Washington, D.C. 20549
Re: | Owl Rock Core Income Corp. Registration Statement on Form N-14 (File No. 333-264962) |
Dear Mses. Vroman-Lee and Miller:
This letter is being sent to you in connection with the above referenced Registration Statement filed by Owl Rock Core Income Corp. (the Company) with the Securities and Exchange Commission (the SEC) under the Securities Act of 1933, as amended (the Securities Act), relating to the registration under the Securities Act of $350,000,000 of the Companys 3.125% Notes due 2026, $500,000,000 of the Companys 4.70% Notes due 2027, and $500,000,000 of the Companys 5.500% Notes due 2025 (collectively, the Exchange Notes) to be offered by the Company in exchange (the Exchange Offers) for an equal aggregate principal amount of the Companys outstanding 3.125% Notes due 2026, 4.70% Notes due 2027, and 5.500% Notes due 2025 (collectively, the Outstanding Notes). The Company is registering the Exchange Offers in reliance on the position of the staff (the Staff) of the SEC enunciated in Exxon Capital Holdings Corp., SEC No-Action Letter (May 13, 1988) (the Exxon Capital Letter), Morgan Stanley & Co. Incorporated, SEC No-Action Letter (June 5, 1991) (the Morgan Stanley Letter), Shearman & Sterling, SEC No-Action Letter (July 2, 1993) (the Shearman & Sterling Letter) and similar letters.

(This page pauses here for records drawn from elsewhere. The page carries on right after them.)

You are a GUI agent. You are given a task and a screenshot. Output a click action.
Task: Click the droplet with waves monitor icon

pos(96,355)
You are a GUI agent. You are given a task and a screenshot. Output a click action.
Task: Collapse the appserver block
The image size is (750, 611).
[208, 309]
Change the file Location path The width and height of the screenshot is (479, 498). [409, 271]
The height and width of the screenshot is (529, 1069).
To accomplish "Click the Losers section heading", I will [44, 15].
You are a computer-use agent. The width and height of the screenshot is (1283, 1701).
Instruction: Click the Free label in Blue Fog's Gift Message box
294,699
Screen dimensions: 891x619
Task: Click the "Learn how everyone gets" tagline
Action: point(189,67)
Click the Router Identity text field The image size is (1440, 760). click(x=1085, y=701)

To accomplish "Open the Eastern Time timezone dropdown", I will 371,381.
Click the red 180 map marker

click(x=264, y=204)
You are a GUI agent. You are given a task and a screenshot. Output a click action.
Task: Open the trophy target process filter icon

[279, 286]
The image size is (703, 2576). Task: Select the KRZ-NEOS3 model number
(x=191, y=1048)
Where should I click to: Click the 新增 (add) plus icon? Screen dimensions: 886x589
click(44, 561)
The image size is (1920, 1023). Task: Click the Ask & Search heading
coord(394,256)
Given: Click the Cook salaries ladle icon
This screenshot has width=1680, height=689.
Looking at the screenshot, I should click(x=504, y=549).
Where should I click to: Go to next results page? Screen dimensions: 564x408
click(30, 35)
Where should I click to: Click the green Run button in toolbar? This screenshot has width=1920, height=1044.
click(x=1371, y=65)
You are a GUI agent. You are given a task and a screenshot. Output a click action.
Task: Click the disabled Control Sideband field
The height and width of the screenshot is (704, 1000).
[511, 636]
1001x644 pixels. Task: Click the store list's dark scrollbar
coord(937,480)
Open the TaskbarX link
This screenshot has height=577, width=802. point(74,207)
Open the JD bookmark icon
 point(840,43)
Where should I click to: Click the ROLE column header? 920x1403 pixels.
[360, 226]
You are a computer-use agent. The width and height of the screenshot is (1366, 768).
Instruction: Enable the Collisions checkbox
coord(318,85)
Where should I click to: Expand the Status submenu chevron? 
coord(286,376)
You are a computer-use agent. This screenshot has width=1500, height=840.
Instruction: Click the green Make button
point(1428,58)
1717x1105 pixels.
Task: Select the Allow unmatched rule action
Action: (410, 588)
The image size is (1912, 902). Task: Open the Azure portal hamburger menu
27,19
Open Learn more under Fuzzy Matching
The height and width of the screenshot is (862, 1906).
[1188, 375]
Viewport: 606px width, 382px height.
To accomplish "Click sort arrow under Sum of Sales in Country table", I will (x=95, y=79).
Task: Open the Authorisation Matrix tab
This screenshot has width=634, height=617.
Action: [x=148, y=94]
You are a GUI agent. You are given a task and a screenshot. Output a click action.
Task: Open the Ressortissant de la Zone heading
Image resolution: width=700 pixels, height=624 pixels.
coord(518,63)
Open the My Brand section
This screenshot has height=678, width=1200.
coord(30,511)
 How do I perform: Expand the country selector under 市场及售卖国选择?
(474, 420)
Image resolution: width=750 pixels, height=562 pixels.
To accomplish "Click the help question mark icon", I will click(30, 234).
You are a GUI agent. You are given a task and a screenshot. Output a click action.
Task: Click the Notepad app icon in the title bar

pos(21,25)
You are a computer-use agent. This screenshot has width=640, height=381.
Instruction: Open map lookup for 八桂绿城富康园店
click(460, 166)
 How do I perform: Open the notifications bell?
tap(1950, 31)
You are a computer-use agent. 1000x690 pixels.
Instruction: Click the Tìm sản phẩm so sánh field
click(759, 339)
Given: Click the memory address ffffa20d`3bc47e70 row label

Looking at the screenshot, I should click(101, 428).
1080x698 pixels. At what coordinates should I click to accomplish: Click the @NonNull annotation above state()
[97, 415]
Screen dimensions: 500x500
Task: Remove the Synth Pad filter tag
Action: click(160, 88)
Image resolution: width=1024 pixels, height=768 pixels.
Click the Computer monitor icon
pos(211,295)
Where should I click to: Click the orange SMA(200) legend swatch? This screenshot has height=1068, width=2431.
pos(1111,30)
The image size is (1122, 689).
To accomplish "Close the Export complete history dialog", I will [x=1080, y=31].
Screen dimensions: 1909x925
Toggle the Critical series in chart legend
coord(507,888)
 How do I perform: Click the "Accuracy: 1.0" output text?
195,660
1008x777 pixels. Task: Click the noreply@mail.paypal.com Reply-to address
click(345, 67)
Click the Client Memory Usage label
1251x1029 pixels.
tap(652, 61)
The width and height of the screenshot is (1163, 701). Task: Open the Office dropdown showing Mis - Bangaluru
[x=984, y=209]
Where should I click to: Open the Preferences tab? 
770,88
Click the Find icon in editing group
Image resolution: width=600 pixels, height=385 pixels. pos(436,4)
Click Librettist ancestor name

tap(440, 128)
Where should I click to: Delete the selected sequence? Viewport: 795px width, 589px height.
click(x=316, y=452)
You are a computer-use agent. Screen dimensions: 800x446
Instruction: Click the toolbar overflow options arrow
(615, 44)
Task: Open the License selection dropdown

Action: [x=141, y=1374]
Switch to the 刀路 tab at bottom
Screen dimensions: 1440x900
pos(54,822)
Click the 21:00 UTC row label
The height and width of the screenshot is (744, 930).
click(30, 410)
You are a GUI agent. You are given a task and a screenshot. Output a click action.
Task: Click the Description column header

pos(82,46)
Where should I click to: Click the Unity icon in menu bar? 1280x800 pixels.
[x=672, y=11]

The Company further represents that it has not entered into any arrangement or understanding with any person (including any broker-dealer) to distribute the Exchange Notes to be received in the Exchange Offers and, to the best of the Companys information and belief, each person (including any broker-dealer) participating in the Exchange Offers will acquire the Exchange Notes in their ordinary course of business and will have no arrangement or understanding with any person to participate in the distribution of the Exchange Notes to be received in the Exchange Offers. In this regard, the Company is making each person (including any broker-dealer) participating in the Exchange Offers aware, through the Exchange Offers prospectus or otherwise, that any securityholder using the Exchange Offers to participate in a distribution of the Exchange Notes to be acquired in the registered Exchange Offers: (1) cannot rely on the position of the staff of the SEC enunciated in the Exxon Capital Letter, Morgan Stanley Letter, Shearman & Sterling Letter or similar letters and (2) must comply with the registration and prospectus delivery requirements of the Securities Act in connection with any secondary resale transaction. The Company acknowledges that such a secondary resale transaction should be covered by an effective registration statement containing the selling securityholder information required by Item 507 of Regulation S-K.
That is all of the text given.